**Problem to work on**:
Under this line are the records; repeat exactly the lines starting at the one containing "Click the NPWP field label" and ending at the one containing "Task: Collapse the 经营分析 sidebar section", omitting pictures.

══ Records supplied ══

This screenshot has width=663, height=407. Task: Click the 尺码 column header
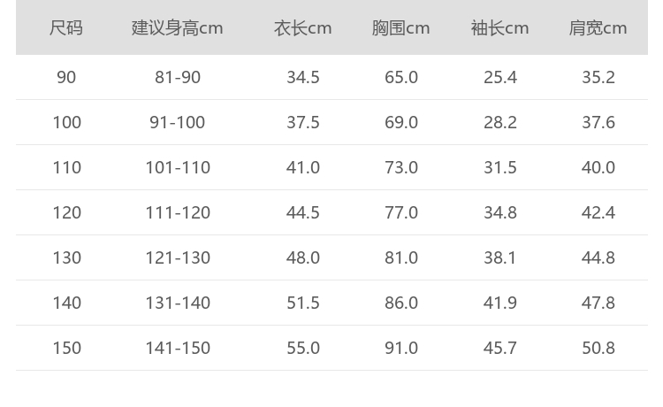pos(66,27)
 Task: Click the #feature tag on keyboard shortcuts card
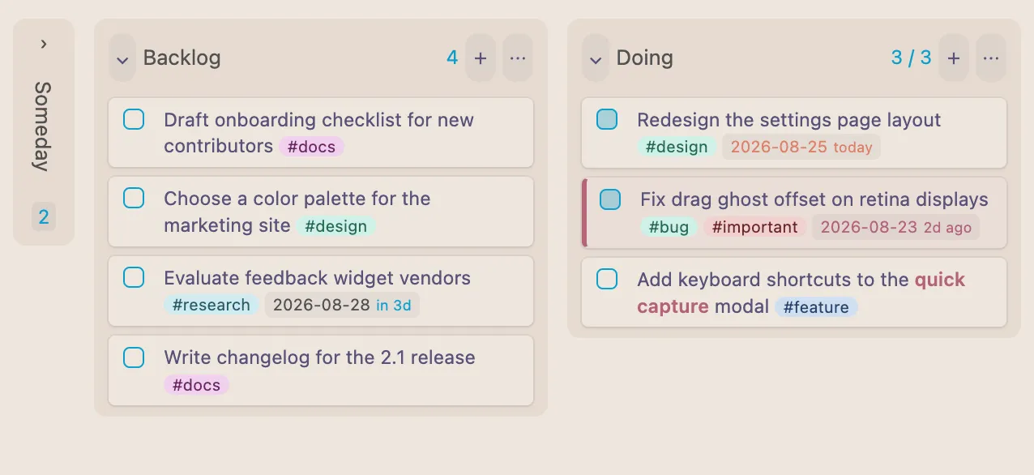[x=816, y=307]
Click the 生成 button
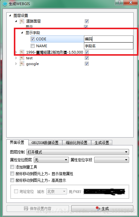Screen dimensions: 139x217 [x=102, y=208]
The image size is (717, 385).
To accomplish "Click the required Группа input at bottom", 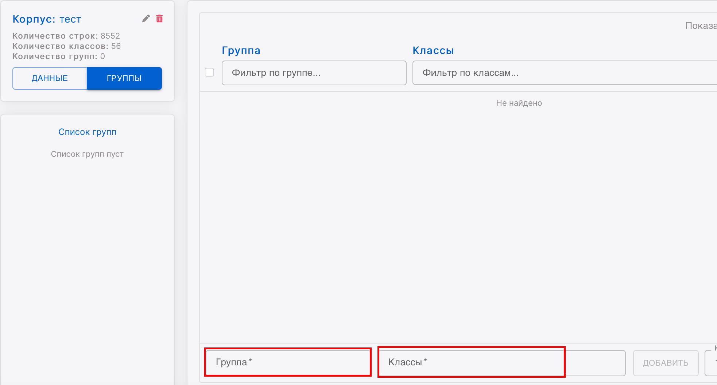I will [288, 362].
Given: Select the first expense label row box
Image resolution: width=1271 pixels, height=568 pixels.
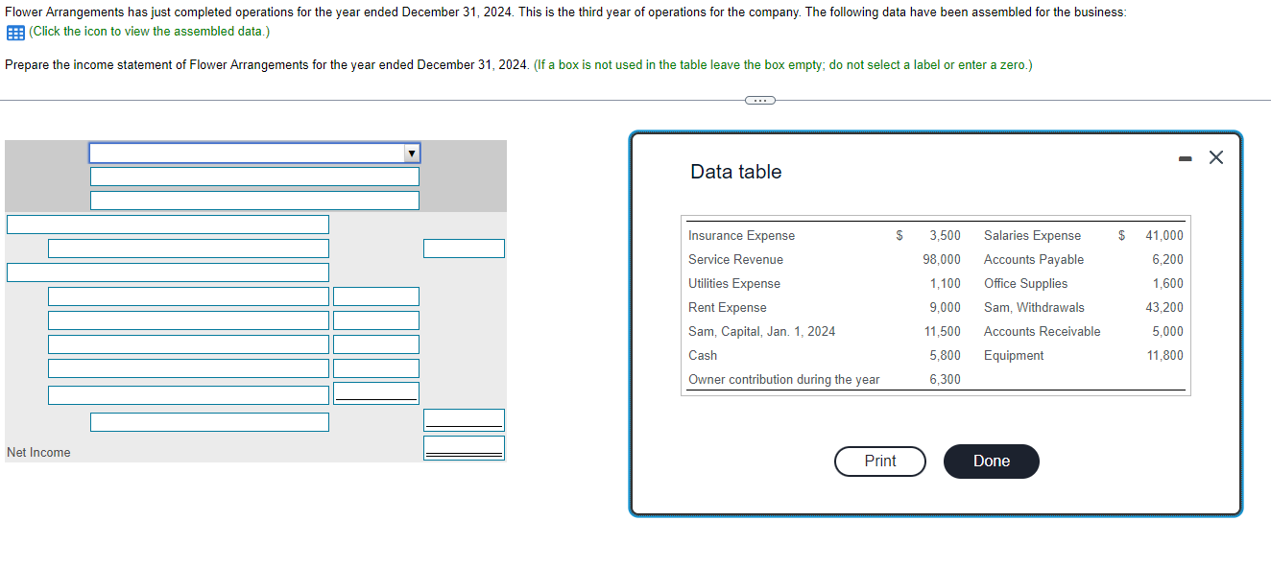Looking at the screenshot, I should click(187, 296).
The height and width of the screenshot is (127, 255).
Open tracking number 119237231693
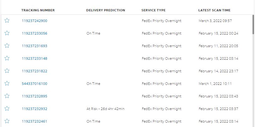(34, 46)
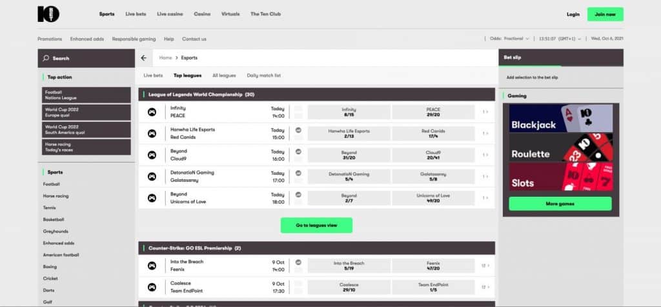
Task: Click the stats icon for Hanwha Life Esports match
Action: pos(298,130)
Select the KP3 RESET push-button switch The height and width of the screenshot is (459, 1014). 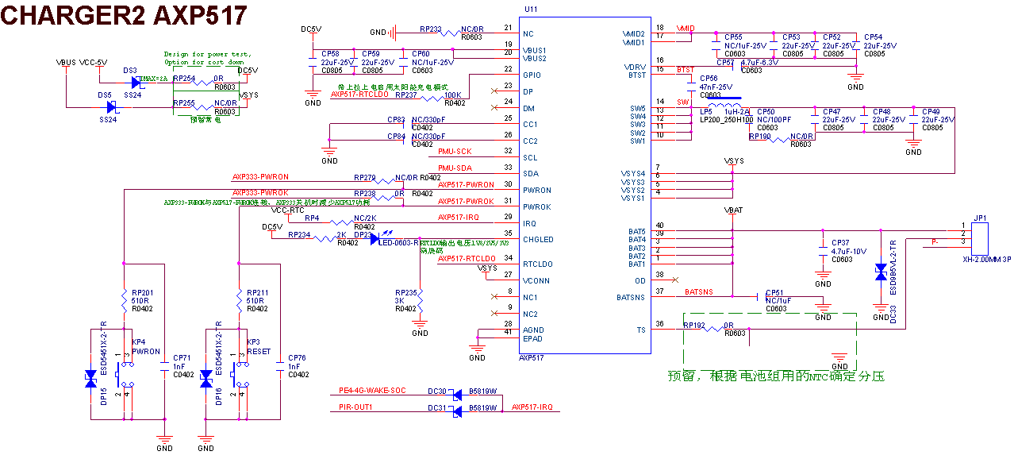click(x=238, y=372)
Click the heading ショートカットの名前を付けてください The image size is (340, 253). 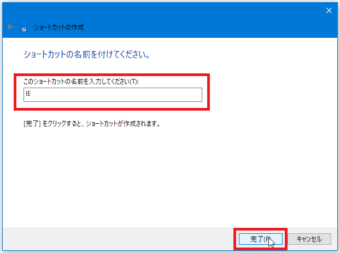pyautogui.click(x=86, y=55)
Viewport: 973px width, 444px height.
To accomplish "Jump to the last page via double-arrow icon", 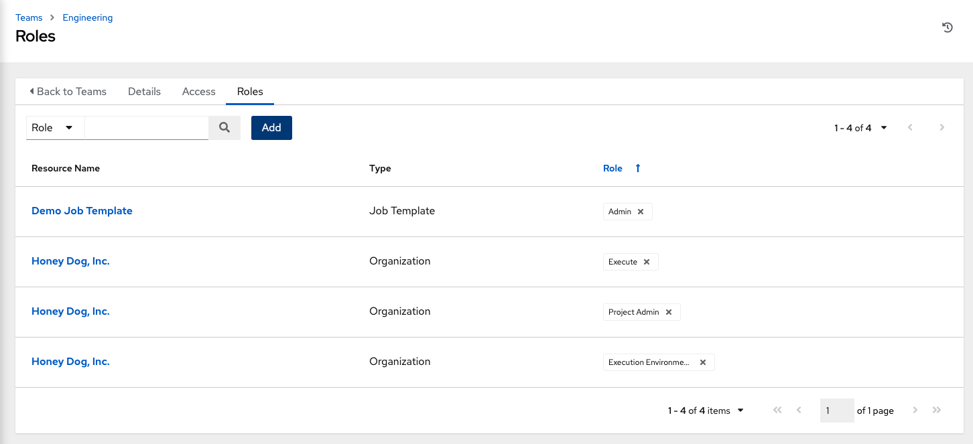I will 936,410.
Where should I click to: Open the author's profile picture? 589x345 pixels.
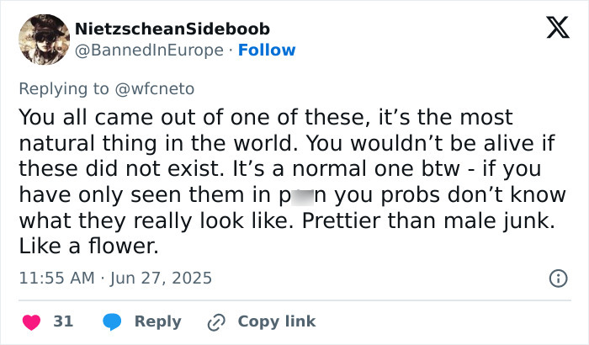coord(44,39)
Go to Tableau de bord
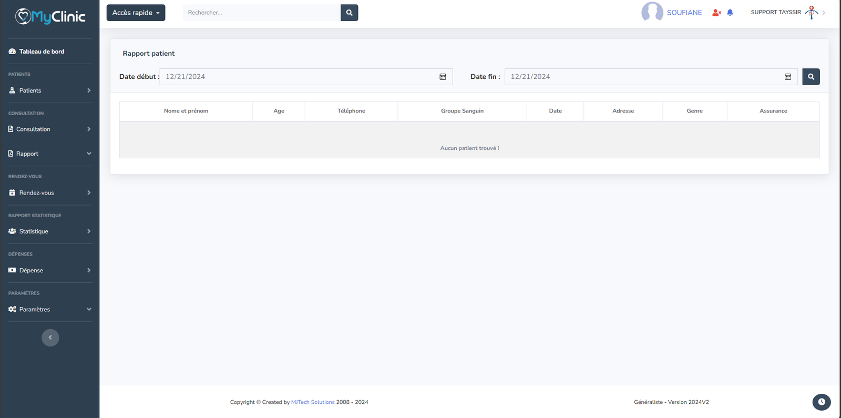Screen dimensions: 841x418 [42, 52]
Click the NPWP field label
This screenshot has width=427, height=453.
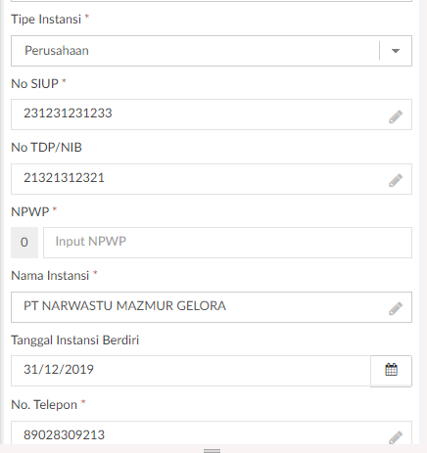[30, 212]
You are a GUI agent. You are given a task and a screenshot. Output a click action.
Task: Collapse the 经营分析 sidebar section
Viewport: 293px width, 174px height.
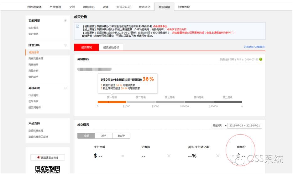click(x=65, y=45)
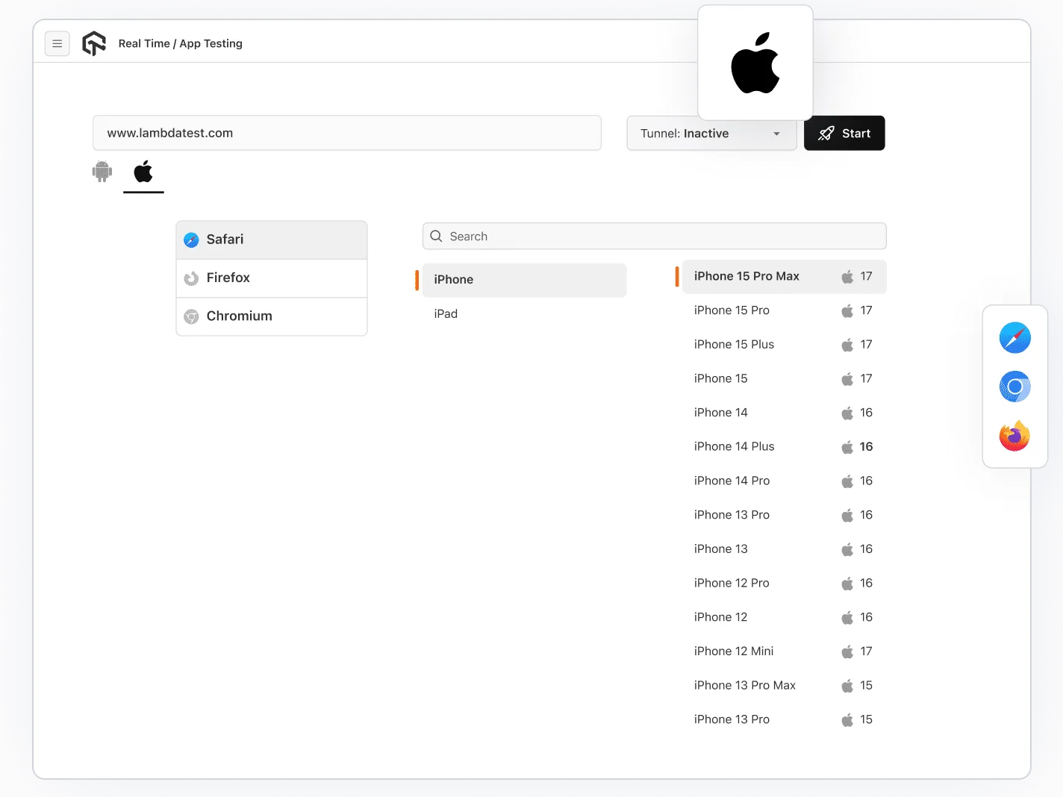Select Chromium browser option

[271, 316]
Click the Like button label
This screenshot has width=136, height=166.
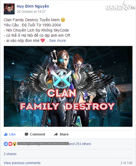tap(12, 134)
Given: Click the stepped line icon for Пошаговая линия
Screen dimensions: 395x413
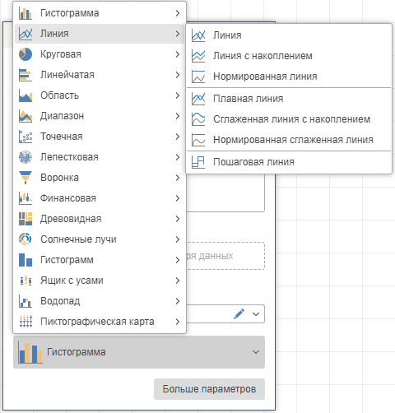Looking at the screenshot, I should (198, 162).
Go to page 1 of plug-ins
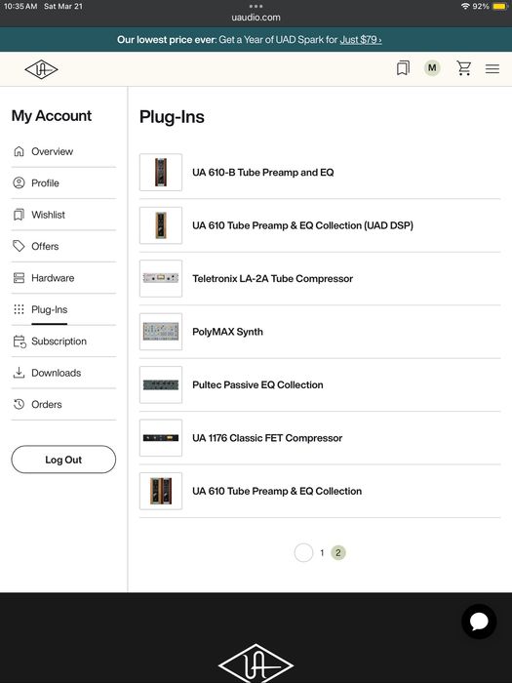 pyautogui.click(x=322, y=553)
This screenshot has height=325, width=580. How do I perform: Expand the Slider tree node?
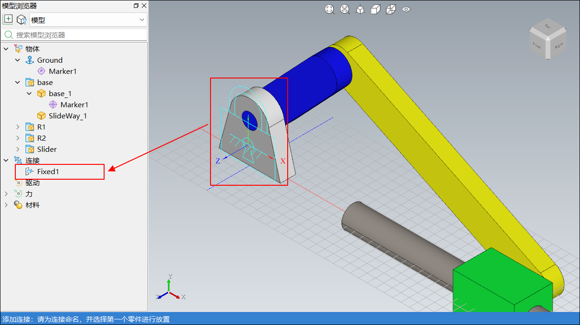tap(18, 149)
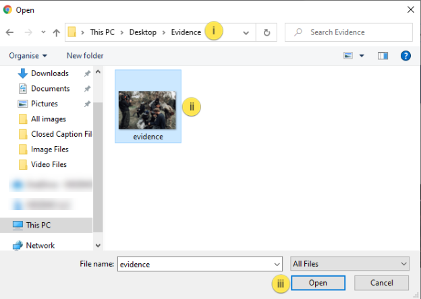Click New folder in the toolbar
The height and width of the screenshot is (299, 421).
coord(85,55)
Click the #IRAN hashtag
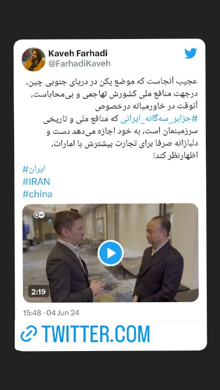Image resolution: width=220 pixels, height=390 pixels. [x=36, y=181]
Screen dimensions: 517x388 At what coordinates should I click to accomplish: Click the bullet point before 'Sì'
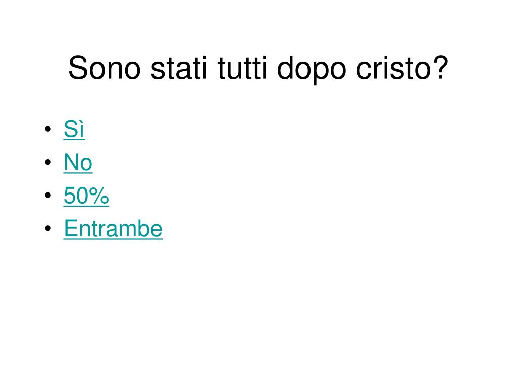(48, 129)
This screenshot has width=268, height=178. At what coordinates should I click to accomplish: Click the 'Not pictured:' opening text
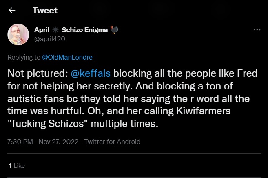click(x=34, y=74)
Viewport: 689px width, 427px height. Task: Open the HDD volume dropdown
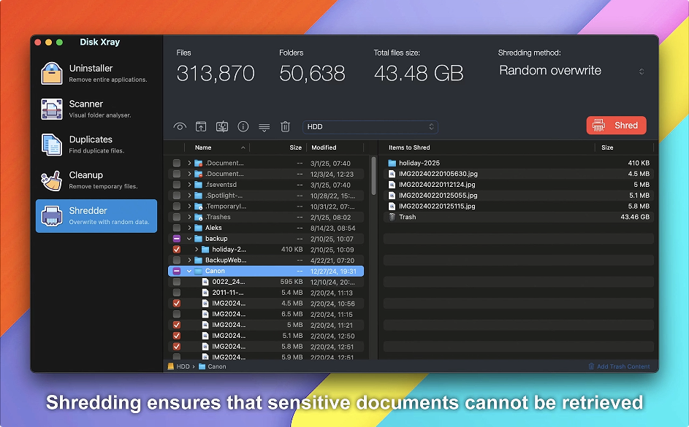(x=370, y=127)
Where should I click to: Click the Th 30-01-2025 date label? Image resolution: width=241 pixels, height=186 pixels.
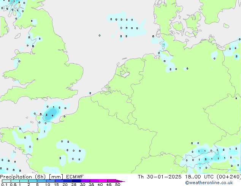pyautogui.click(x=156, y=177)
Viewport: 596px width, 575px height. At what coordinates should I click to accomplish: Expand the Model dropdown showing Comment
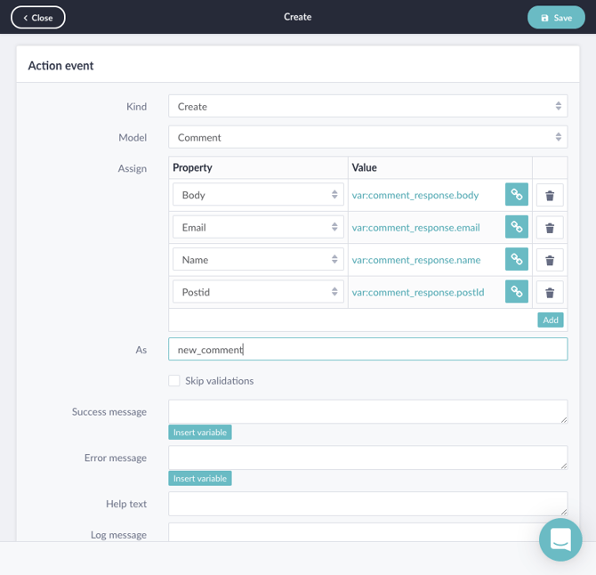point(367,137)
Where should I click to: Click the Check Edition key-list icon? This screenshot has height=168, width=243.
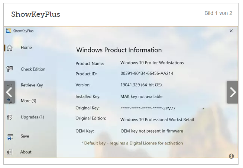[x=9, y=69]
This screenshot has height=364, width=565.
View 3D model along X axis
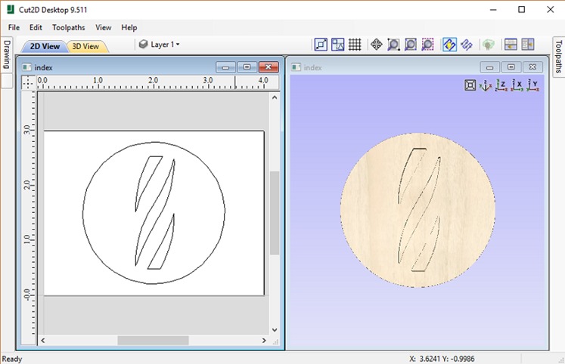517,85
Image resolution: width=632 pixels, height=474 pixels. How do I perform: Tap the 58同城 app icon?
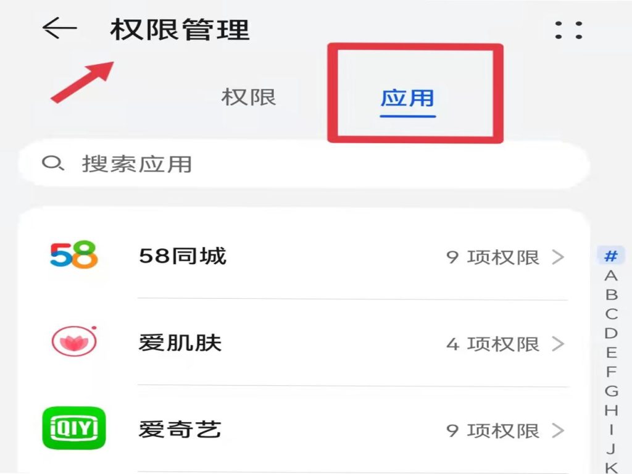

═══

**Result**:
Click the NPWP field label
This screenshot has width=427, height=453.
[30, 212]
You are a GUI agent. You are given a task and a screenshot. Output a click action.
Task: Collapse the 经营分析 sidebar section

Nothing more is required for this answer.